We consider the problem of Imitation Learning (IL) by actively querying noisy expert for feedback. While imitation learning has been empirically successful, much of prior work assumes access to noiseless expert feedback which is not practical in many applications. In fact, when one only has access to noisy expert feedback, algorithms that rely on purely offline data (non-interactive IL) can be shown to need a prohibitively large number of samples to be successful. In contrast, in this work, we provide an interactive algorithm for IL that uses selective sampling to actively query the noisy expert for feedback. Our contributions are twofold: First, we provide a new selective sampling algorithm that works with general function classes and multiple actions, and obtains the best-known bounds for the regret and the number of queries. Next, we extend this analysis to the problem of IL with noisy expert feedback and provide a new IL algorithm that makes limited queries. Our algorithm for selective sampling leverages function approximation, and relies on an online regression oracle w.r.t.~the given model class to predict actions, and to decide whether to query the expert for its label. On the theoretical side, the regret bound of our algorithm is upper bounded by the regret of the online regression oracle, while the query complexity additionally depends on the eluder dimension of the model class. We complement this with a lower bound that demonstrates that our results are tight. We extend our selective sampling algorithm for IL with general function approximation and provide bounds on both the regret and the number of queries made to the noisy expert. A key novelty here is that our regret and query complexity bounds only depend on the number of times the optimal policy (and not the noisy expert, or the learner) go to states that have a small margin.
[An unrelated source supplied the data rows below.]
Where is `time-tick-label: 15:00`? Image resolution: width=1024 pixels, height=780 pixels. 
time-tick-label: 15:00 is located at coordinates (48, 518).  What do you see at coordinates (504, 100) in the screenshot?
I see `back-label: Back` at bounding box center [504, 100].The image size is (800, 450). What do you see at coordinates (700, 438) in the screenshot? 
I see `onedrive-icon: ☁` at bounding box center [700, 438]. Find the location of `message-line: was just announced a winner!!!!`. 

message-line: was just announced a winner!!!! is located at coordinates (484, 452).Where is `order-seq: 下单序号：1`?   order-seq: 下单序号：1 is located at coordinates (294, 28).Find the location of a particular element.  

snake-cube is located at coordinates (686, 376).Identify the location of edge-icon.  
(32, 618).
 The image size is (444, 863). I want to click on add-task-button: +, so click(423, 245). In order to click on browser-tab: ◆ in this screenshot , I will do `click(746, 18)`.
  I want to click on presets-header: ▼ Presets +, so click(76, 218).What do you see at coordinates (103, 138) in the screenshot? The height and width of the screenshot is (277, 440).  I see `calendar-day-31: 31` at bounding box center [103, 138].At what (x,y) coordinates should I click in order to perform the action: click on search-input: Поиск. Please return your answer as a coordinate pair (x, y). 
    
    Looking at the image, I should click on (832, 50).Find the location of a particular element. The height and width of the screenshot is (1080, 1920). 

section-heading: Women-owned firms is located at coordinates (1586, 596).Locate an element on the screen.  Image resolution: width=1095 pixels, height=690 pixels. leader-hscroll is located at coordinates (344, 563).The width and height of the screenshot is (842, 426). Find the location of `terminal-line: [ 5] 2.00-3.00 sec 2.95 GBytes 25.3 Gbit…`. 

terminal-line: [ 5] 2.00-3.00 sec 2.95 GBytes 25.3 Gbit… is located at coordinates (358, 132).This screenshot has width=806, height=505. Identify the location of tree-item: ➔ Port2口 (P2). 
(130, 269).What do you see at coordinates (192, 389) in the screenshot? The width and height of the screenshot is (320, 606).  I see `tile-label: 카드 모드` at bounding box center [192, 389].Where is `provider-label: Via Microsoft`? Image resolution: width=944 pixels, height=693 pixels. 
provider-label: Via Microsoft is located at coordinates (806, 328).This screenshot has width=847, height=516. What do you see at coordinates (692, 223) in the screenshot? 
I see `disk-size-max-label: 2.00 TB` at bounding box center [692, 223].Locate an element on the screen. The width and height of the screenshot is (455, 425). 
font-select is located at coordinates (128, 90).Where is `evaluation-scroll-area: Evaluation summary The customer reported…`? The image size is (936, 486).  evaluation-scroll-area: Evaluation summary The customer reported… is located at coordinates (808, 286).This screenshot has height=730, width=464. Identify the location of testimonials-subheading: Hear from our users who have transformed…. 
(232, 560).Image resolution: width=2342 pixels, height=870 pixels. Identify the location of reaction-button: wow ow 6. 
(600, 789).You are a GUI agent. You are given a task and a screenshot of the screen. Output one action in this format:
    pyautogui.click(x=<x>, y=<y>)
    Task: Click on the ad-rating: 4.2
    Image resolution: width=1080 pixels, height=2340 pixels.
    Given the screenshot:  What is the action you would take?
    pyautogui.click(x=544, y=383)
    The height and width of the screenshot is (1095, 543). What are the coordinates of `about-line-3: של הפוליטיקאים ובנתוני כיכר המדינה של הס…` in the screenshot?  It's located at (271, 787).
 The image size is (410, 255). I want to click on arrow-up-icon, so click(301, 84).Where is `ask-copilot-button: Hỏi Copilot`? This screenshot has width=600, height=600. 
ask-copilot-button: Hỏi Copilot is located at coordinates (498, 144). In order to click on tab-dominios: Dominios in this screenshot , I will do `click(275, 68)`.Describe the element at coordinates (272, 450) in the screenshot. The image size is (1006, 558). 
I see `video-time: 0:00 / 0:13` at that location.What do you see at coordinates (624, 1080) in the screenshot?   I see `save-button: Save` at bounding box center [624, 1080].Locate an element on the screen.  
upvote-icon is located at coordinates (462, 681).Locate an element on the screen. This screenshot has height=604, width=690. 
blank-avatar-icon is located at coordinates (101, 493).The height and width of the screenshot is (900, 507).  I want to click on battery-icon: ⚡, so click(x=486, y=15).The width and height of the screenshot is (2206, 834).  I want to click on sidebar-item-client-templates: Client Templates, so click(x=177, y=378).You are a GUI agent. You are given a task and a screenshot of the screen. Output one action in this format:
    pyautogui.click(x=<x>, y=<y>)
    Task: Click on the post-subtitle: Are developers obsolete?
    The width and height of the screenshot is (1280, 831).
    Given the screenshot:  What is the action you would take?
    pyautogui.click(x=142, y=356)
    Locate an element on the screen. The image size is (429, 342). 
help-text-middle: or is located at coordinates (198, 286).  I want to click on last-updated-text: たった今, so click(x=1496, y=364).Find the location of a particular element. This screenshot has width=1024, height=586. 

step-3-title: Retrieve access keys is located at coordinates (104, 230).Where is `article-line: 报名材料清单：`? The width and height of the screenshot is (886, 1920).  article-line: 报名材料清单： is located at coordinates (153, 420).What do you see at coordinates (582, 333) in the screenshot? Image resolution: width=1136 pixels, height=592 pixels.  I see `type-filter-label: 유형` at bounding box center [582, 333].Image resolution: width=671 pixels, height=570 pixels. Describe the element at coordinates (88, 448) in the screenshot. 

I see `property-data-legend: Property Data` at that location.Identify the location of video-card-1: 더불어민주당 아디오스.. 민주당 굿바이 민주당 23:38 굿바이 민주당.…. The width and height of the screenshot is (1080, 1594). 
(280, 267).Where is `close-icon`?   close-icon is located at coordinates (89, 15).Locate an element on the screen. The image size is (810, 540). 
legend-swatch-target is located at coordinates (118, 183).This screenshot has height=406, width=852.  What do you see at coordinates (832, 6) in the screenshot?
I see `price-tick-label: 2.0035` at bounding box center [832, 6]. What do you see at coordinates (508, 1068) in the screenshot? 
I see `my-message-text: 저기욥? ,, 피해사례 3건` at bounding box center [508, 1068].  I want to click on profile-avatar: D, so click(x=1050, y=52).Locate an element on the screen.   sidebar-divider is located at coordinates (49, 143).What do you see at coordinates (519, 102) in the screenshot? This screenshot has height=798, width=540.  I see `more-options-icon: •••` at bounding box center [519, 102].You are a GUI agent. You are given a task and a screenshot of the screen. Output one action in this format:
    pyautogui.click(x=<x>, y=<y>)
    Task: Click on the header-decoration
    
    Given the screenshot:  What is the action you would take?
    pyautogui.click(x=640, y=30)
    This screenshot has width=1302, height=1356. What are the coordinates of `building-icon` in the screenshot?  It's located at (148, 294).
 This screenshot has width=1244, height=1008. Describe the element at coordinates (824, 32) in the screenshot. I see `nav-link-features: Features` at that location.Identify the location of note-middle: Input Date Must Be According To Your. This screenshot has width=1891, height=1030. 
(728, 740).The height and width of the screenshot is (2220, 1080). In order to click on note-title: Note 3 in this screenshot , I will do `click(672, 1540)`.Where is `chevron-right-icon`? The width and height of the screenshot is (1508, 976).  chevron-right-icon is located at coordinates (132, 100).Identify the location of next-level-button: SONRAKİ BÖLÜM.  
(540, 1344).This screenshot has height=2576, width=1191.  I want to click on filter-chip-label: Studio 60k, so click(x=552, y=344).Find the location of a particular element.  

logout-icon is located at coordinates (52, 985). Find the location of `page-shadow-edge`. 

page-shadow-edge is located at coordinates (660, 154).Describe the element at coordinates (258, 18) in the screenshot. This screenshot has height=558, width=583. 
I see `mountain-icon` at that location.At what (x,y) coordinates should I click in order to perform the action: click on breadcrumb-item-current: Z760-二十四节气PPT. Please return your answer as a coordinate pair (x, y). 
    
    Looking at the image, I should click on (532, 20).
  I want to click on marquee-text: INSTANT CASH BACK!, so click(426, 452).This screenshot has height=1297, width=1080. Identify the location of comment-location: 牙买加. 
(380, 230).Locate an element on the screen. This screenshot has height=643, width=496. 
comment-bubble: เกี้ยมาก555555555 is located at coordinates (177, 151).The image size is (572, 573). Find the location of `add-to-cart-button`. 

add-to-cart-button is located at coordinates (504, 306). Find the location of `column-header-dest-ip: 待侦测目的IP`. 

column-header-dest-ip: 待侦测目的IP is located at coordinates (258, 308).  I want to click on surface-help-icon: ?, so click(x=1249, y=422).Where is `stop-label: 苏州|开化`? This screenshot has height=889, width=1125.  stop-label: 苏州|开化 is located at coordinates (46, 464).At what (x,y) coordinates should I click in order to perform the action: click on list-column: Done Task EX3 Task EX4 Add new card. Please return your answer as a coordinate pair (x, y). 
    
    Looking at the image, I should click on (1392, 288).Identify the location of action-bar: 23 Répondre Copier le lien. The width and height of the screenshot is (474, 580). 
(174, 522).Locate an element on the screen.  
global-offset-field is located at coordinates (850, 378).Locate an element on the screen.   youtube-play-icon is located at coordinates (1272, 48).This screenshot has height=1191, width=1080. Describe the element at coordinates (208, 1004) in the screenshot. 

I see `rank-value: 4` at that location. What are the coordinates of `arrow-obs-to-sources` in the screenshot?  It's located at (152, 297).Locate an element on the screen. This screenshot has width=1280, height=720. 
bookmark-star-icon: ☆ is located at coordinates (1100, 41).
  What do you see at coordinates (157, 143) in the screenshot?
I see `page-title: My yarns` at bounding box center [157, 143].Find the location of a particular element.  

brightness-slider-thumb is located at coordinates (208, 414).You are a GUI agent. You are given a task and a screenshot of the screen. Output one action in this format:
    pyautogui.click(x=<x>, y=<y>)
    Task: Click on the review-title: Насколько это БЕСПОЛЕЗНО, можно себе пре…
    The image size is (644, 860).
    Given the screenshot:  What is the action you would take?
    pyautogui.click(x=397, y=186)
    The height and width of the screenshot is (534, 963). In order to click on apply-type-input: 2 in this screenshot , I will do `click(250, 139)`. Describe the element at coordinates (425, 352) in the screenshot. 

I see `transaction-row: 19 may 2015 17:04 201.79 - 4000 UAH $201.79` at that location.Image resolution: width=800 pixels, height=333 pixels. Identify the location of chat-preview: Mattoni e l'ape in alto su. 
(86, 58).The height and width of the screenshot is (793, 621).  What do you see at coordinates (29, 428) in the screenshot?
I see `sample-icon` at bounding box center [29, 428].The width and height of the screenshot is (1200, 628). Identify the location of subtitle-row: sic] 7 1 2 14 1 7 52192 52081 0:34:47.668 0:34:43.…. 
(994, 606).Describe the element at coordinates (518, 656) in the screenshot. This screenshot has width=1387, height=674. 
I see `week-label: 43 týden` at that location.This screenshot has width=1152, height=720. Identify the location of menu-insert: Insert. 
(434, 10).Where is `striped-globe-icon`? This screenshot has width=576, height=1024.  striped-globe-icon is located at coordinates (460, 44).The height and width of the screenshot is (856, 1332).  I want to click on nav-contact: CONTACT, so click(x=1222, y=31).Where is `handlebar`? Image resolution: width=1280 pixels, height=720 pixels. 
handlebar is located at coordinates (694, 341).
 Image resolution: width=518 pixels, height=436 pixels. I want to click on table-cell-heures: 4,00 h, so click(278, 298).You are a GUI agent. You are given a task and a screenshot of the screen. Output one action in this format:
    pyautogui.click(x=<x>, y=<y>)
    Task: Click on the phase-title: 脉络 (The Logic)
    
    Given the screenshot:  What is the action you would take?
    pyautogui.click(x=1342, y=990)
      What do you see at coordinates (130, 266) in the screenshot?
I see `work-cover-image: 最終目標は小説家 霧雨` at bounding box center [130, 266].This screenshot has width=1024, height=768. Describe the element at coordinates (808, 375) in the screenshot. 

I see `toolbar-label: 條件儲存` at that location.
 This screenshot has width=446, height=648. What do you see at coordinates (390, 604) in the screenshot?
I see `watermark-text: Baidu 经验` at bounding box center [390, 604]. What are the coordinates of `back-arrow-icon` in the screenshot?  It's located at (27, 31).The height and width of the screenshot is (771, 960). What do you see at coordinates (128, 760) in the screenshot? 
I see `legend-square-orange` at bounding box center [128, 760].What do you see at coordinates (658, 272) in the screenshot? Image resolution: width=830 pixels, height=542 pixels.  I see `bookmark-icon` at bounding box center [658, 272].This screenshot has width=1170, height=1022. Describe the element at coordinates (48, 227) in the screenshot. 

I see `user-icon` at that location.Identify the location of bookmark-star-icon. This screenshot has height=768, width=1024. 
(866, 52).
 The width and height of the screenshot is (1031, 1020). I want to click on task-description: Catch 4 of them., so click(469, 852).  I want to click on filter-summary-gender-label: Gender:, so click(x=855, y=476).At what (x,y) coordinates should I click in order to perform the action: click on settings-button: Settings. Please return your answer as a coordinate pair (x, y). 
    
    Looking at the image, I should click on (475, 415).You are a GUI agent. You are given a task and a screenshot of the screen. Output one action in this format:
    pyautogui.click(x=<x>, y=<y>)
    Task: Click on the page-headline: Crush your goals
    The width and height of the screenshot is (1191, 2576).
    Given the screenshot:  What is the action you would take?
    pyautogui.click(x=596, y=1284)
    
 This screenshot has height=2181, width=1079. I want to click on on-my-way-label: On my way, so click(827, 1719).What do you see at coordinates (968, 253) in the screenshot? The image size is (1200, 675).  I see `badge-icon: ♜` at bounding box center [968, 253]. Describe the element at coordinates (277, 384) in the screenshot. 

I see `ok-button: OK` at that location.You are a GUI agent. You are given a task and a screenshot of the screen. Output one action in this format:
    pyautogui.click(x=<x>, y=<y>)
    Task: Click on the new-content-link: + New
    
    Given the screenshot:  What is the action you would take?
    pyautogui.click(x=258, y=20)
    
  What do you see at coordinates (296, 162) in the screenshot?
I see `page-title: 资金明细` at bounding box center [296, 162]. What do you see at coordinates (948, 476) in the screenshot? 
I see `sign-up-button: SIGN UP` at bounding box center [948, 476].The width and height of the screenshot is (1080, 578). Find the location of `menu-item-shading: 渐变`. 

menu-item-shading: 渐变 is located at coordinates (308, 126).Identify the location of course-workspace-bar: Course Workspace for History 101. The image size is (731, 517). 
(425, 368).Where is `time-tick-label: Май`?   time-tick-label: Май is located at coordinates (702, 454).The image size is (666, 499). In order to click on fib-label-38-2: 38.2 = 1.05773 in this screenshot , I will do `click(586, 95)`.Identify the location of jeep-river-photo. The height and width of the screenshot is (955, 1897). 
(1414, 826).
翻译：我们研究通过主动查询含噪声专家反馈的模仿学习（Imitation Learning, IL）问题。尽管模仿学习在实证中取得了成功，但先前的大多数工作假设能获取无噪声的专家反馈，这在许多实际应用中并不现实。事实上，当仅有含噪声专家反馈可用时，依赖纯离线数据（非交互式IL）的算法需要极其庞大的样本量才能有效。与此相反，本研究提出了一种交互式IL算法，通过选择性采样主动查询含噪声专家反馈。我们的贡献有两个方面：首先，我们提出了一种适用于通用函数类和多动作场景的新型选择性采样算法，在遗憾值和查询次数上取得了当前最优的界。其次，我们将该分析扩展至含噪声专家反馈的IL问题，提出了一种查询次数有限的IL新算法。我们的选择性采样算法利用函数近似，并依赖于针对给定模型类别的在线回归预言机来预测动作，以及决定是否查询专家标签。在理论层面，我们算法的遗憾值上界受限于在线回归预言机的遗憾值，而查询复杂度则额外取决于模型类别的eluder维度。我们通过下界证明该结果是紧致的。我们将选择性采样算法扩展至通用函数近似的IL场景，并给出了针对含噪声专家的遗憾值与查询次数的界。此处的一个关键创新在于，我们的遗憾值与查询复杂度仅取决于最优策略（而非含噪声专家或学习器）访问具有小间隔状态的总次数。